Rituximab (MabThera / Rituxan)
Anti-CD20 monoclonal antibody for CD20-positive B-cell lymphoma and CLL.
What is Rituximab?
What it targets
Rituximab binds to CD20, a surface antigen on B cells. Blocking CD20 triggers immune-mediated killing of CD20-positive cancer cells.
Who it may help
Patients with CD20-positive B-cell NHL, DLBCL, follicular lymphoma, CLL, or other CD20-positive B-cell malignancies confirmed by biopsy.
Why testing matters
Rituximab only works in CD20-positive disease. IHC or flow cytometry must confirm CD20 expression before treatment can begin.
Which cancers can Rituximab treat?
Rituximab is approved for several CD20-positive B-cell cancers where pathology has confirmed CD20 expression.
| Diffuse large B-cell lymphoma (DLBCL) | FDA and EMA approved in combination with CHOP-like chemotherapy for previously untreated CD20-positive DLBCL. R-CHOP substantially improved outcomes compared to CHOP alone and remains a global standard regimen. |
| Follicular lymphoma | Approved for first-line and relapsed/refractory settings, alone or with chemotherapy. Also approved as maintenance therapy after response to induction, extending remission duration in eligible patients. |
| Marginal zone and indolent B-cell NHL | Used in selected CD20-positive cases such as marginal zone lymphoma and small lymphocytic lymphoma where treatment is clinically indicated. |
| Chronic lymphocytic leukemia (CLL) | Approved in combination with fludarabine and cyclophosphamide (R-FC) for CD20-positive CLL. Newer regimens using venetoclax or BTK inhibitors may be preferred based on risk profile and TP53 status. |
| Mantle cell lymphoma (MCL) | Used as part of chemoimmunotherapy regimens and maintenance strategies in selected patients with MCL, typically as part of intensive or alternating regimens. |
| Pediatric mature B-cell NHL | Rituximab-containing regimens are approved in selected pediatric settings for mature B-cell NHL and B-cell acute leukemia in combination with chemotherapy. |
Are you eligible for Rituximab?
Eligibility depends on confirmed CD20 expression, cancer type, organ function, infection status, and overall health.
- CD20-positive cancer confirmed by immunohistochemistry (IHC) or flow cytometry
- Diagnosis of B-cell NHL, DLBCL, follicular lymphoma, CLL, or a related B-cell malignancy
- Hepatitis B surface antigen negative, or antiviral prophylaxis arranged if HBsAg-positive
- No active serious uncontrolled infection
- Adequate blood counts (CBC) to tolerate planned treatment
- Adequate liver and kidney function for the planned regimen
- No prior history of severe infusion reaction to rituximab or other monoclonal antibodies
- Pregnancy excluded or benefit-risk assessment completed with oncologist
How does Rituximab work?
- Binding to CD20 on B cells
- Activating immune killing pathways
- Direct apoptosis signaling
- Sustained depletion of CD20-positive B cells
Rituximab was among the first monoclonal antibodies approved to treat cancer. R-CHOP has remained a global standard regimen for DLBCL for over 25 years.

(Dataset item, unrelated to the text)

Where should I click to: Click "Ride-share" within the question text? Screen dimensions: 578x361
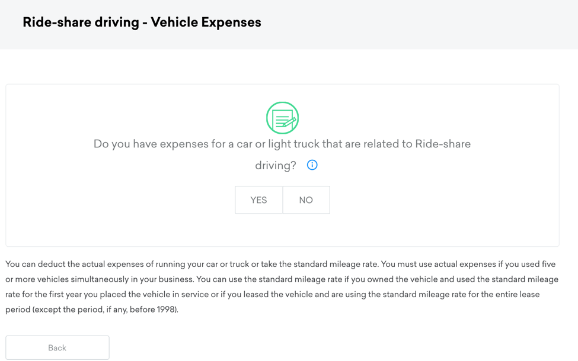pos(442,144)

Tests required before starting Rituximab
These tests confirm eligibility, identify safety risks, establish baselines, and guide monitoring during treatment.

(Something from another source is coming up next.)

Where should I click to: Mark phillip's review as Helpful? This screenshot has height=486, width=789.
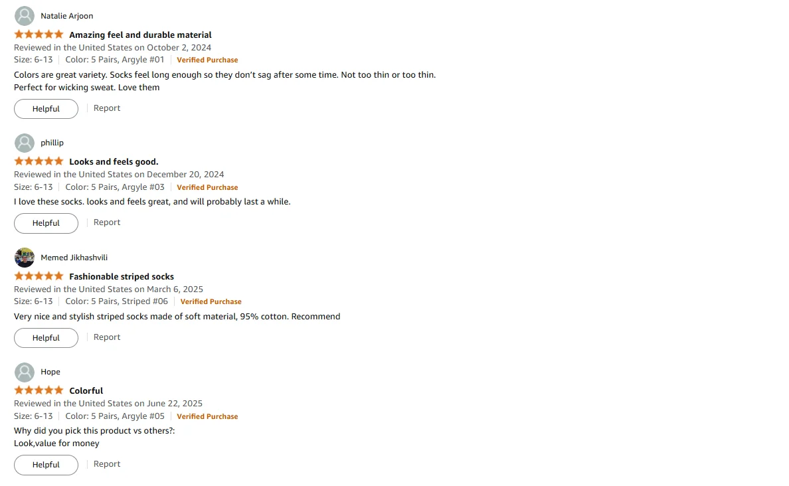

| CD20 expression (IHC or flow cytometry) | Essential eligibility test. CD20 must be confirmed positive on the cancer cells before rituximab can be used. |
| Biopsy and histopathology | Confirms lymphoma subtype — DLBCL, follicular lymphoma, MCL, marginal zone, or CLL/SLL. Determines the exact treatment regimen. |
| Hepatitis B surface antigen and core antibody | Mandatory before rituximab. HBsAg-positive patients need antiviral prophylaxis before starting. Core antibody-positive patients need monitoring or prophylaxis as directed by oncologist. |
| Complete Blood Count (CBC) | Baseline blood counts before treatment. Repeated throughout therapy to monitor cytopenias and guide cycle decisions. |
| LDH and uric acid | Elevated levels indicate high tumour burden and greater risk of tumour lysis syndrome after the first infusion. |
| Liver and kidney function tests | Required to assess organ function and safety for the planned combination regimen. |
| CT or PET-CT scan | Staging scans define disease extent and provide a baseline for response assessment after treatment. |
| Hepatitis C and HIV testing | Performed when clinically appropriate, as immune suppression from rituximab can affect patients with these infections. |
How is Rituximab given?
Rituximab is given as an intravenous infusion in a hospital or dedicated infusion centre, always with premedication and nursing supervision.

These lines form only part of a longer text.